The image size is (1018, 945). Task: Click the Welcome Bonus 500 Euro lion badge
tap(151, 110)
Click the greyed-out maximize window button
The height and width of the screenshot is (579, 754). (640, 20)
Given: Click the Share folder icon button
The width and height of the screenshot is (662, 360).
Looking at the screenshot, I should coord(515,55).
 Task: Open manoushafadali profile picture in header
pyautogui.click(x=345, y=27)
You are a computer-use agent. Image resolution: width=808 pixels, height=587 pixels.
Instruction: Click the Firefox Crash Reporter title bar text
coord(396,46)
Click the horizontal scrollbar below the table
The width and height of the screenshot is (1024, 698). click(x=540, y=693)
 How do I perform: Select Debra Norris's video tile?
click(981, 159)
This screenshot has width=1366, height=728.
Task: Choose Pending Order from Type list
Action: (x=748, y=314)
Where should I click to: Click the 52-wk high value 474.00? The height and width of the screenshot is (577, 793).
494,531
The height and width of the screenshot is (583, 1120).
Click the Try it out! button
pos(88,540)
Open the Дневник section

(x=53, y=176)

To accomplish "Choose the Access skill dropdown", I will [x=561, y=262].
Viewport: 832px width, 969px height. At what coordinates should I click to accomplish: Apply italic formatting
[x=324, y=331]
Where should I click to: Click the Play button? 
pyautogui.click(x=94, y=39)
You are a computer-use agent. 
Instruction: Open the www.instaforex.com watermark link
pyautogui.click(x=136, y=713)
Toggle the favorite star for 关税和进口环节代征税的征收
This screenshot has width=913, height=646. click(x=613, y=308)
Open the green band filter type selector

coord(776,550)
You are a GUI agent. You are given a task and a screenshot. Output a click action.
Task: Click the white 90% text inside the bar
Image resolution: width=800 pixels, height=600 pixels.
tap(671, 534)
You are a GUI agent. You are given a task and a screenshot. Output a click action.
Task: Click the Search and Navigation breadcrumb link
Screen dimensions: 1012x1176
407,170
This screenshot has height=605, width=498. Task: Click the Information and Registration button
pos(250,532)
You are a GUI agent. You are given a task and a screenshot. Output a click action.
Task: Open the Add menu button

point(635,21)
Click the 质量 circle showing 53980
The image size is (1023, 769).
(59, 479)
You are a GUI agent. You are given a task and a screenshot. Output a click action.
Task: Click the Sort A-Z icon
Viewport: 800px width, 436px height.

> PROBLEM TO SOLVE: Copy every line of the records above, starting with the first, up to and including the line containing "Task: Click the Search".

> SOLUTION:
The image size is (1018, 945). Task: Click the Welcome Bonus 500 Euro lion badge
tap(151, 110)
Click the greyed-out maximize window button
The height and width of the screenshot is (579, 754). (640, 20)
Given: Click the Share folder icon button
The width and height of the screenshot is (662, 360).
Looking at the screenshot, I should coord(515,55).
 Task: Open manoushafadali profile picture in header
pyautogui.click(x=345, y=27)
You are a computer-use agent. Image resolution: width=808 pixels, height=587 pixels.
Instruction: Click the Firefox Crash Reporter title bar text
coord(396,46)
Click the horizontal scrollbar below the table
The width and height of the screenshot is (1024, 698). click(x=540, y=693)
 How do I perform: Select Debra Norris's video tile?
click(981, 159)
This screenshot has width=1366, height=728.
Task: Choose Pending Order from Type list
Action: (x=748, y=314)
Where should I click to: Click the 52-wk high value 474.00? The height and width of the screenshot is (577, 793).
494,531
The height and width of the screenshot is (583, 1120).
Click the Try it out! button
pos(88,540)
Open the Дневник section

(x=53, y=176)

To accomplish "Choose the Access skill dropdown", I will [x=561, y=262].
Viewport: 832px width, 969px height. At what coordinates should I click to accomplish: Apply italic formatting
[x=324, y=331]
Where should I click to: Click the Play button? 
pyautogui.click(x=94, y=39)
You are a computer-use agent. 
Instruction: Open the www.instaforex.com watermark link
pyautogui.click(x=136, y=713)
Toggle the favorite star for 关税和进口环节代征税的征收
This screenshot has width=913, height=646. click(x=613, y=308)
Open the green band filter type selector

coord(776,550)
You are a GUI agent. You are given a task and a screenshot. Output a click action.
Task: Click the white 90% text inside the bar
Image resolution: width=800 pixels, height=600 pixels.
tap(671, 534)
You are a GUI agent. You are given a task and a screenshot. Output a click action.
Task: Click the Search and Navigation breadcrumb link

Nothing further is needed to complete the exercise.